- RECORDS FOR THE TASK -
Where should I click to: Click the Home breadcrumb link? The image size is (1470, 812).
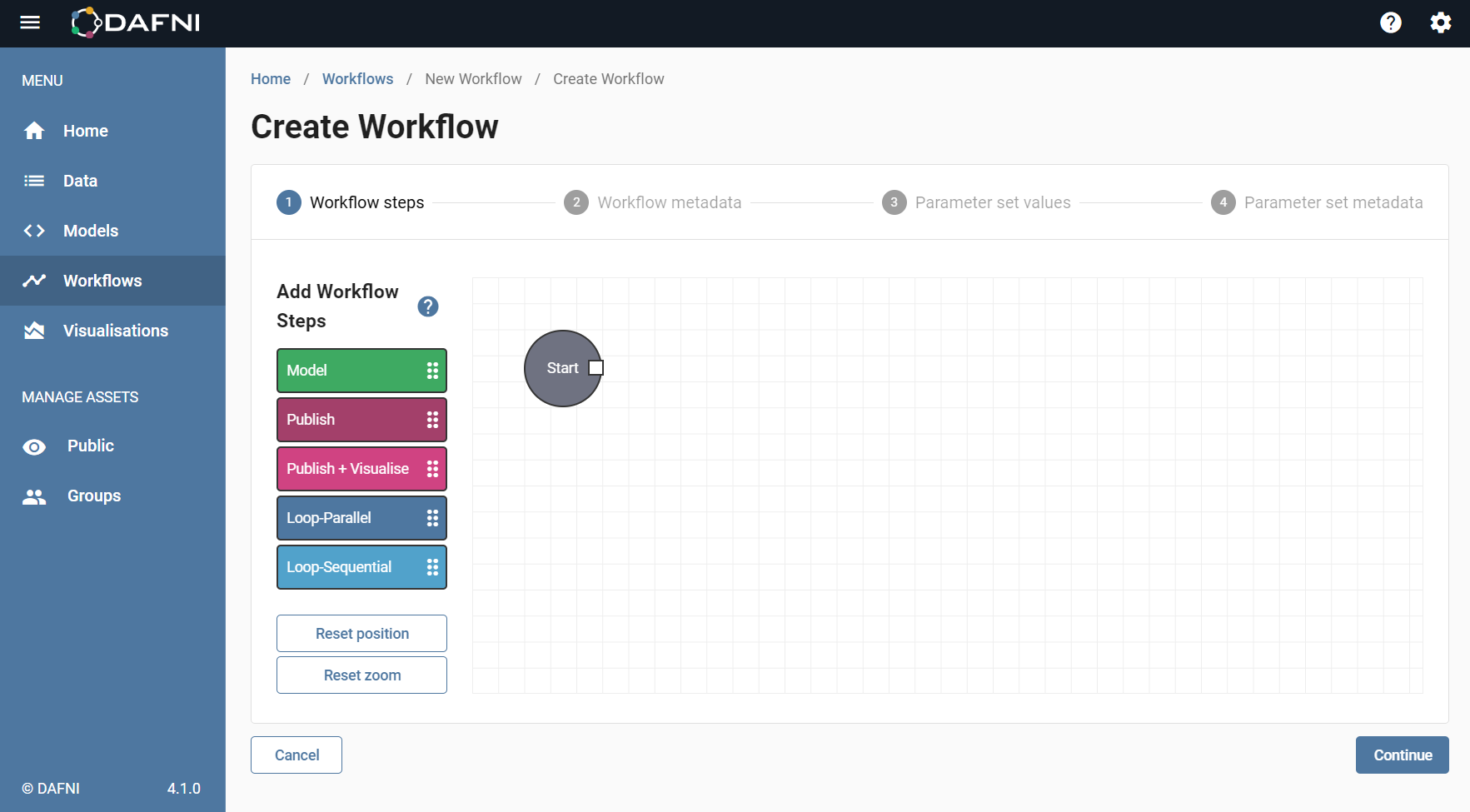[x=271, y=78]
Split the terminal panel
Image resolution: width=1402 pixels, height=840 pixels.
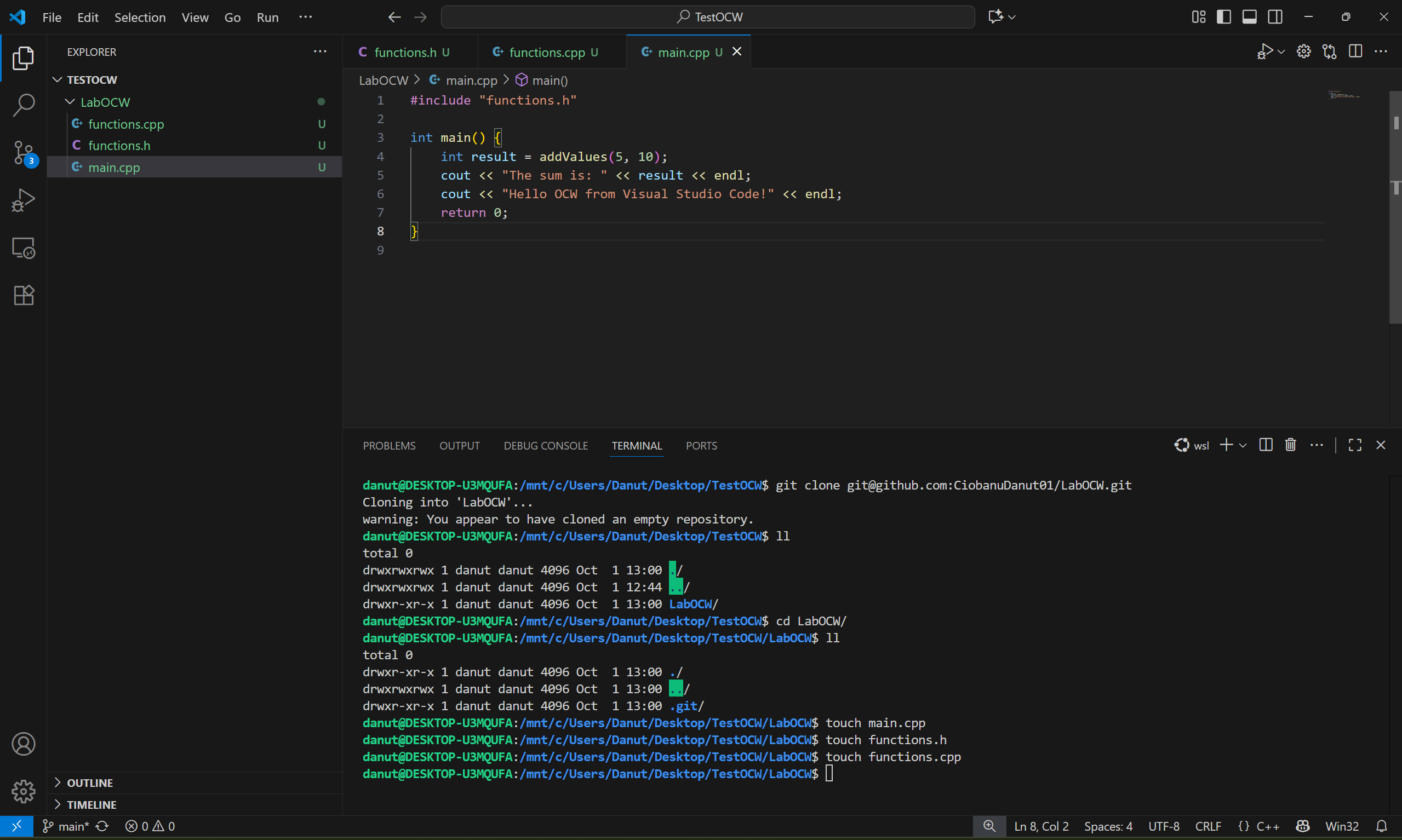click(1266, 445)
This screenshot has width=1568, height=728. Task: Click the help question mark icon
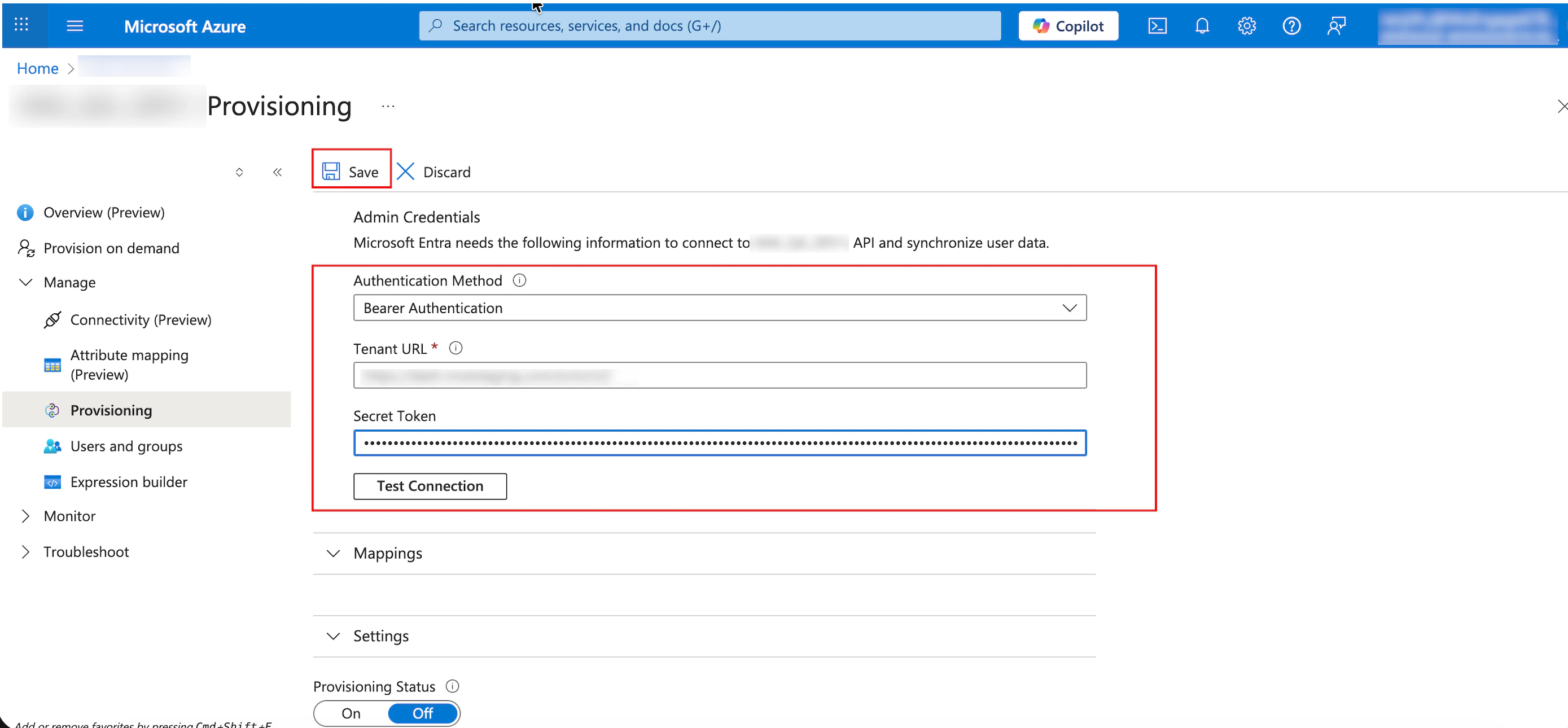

- EXERCISE -
Exactly repeat every line from the line that includes "Split the terminal panel" to the end of the listing, and nothing else, leaving pictures out.

- EXERCISE ANSWER -
Split the terminal panel
Image resolution: width=1402 pixels, height=840 pixels.
click(1266, 445)
This screenshot has width=1568, height=728. Task: Click the help question mark icon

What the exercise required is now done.